Stevens was Rector of the Royal College of Art from 1984 to 1992 and then Chairman of English Heritage from 1992 to 2000. In 1992, he was awarded a CVO for his part in curating the Sovereign Exhibition at the Victoria and Albert Museum, and he was knighted in 1996.

==Family==
Stevens was born in Marylebone, Central London, England. He was son of Major Charles Greville Bartlett Stevens ("Stewart-Stevens" following his second marriage, to Muriel Stewart, 10th Lady of Balnakeilly, Pitlochry, Perthshire, Scotland) and his first wife Elizabeth ("Betty"), daughter of Sir Edward Hulton, 1st Baronet and his second wife, the music hall artist, actress and singer Millie Lindon. Betty died shortly after her son's birth. His father blamed Stevens for his mother's death, and the child was left in a flat near to Baker Street in London, attended to by nannies, a maid, a cook, a priest and a chauffeur.

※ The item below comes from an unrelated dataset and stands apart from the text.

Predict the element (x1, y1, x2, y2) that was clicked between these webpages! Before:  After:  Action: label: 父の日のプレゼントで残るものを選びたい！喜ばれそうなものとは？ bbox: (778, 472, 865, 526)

He was maternal nephew of the magazine publisher Sir Edward George Warris Hulton. His step-brother was the military officer Sir Blair Stewart-Wilson, Equerry to Her Majesty The Queen and Deputy Master of the Household in the Royal Household from 1976 to 1994. His step-sister Prudence, Lady Penn (née Stewart-Wilson), was a Lady-in-Waiting to Queen Elizabeth The Queen Mother and the wife of the former Comptroller of the Lord Chamberlain's Office, Lieutenant-Colonel Sir Eric Penn.

He was married to Jane Armyne Sheffield, daughter of John Vincent Sheffield and wife Ann Margaret Faudel-Phillips, paternal granddaughter of the 6th Baronet Sheffield and maternal granddaughter of the 3rd and last of the Faudel-Phillips baronets, and a Lady-in-Waiting to Princess Margaret, for 23 years until 1979. They had four children, two sons and two daughters. Their daughter Pandora married property developer Charles Delevingne and they have three daughters, Chloe, and models Poppy Delevingne and Cara Delevingne. Stevens was a long-term partner of the philanthropist Dame Vivien Duffield until they separated in 2005.

In 2008, he married Emma Margaret Ismay Cheape, daughter of the late Sir Iain Tennant and former wife of Angus Ismay Cheape.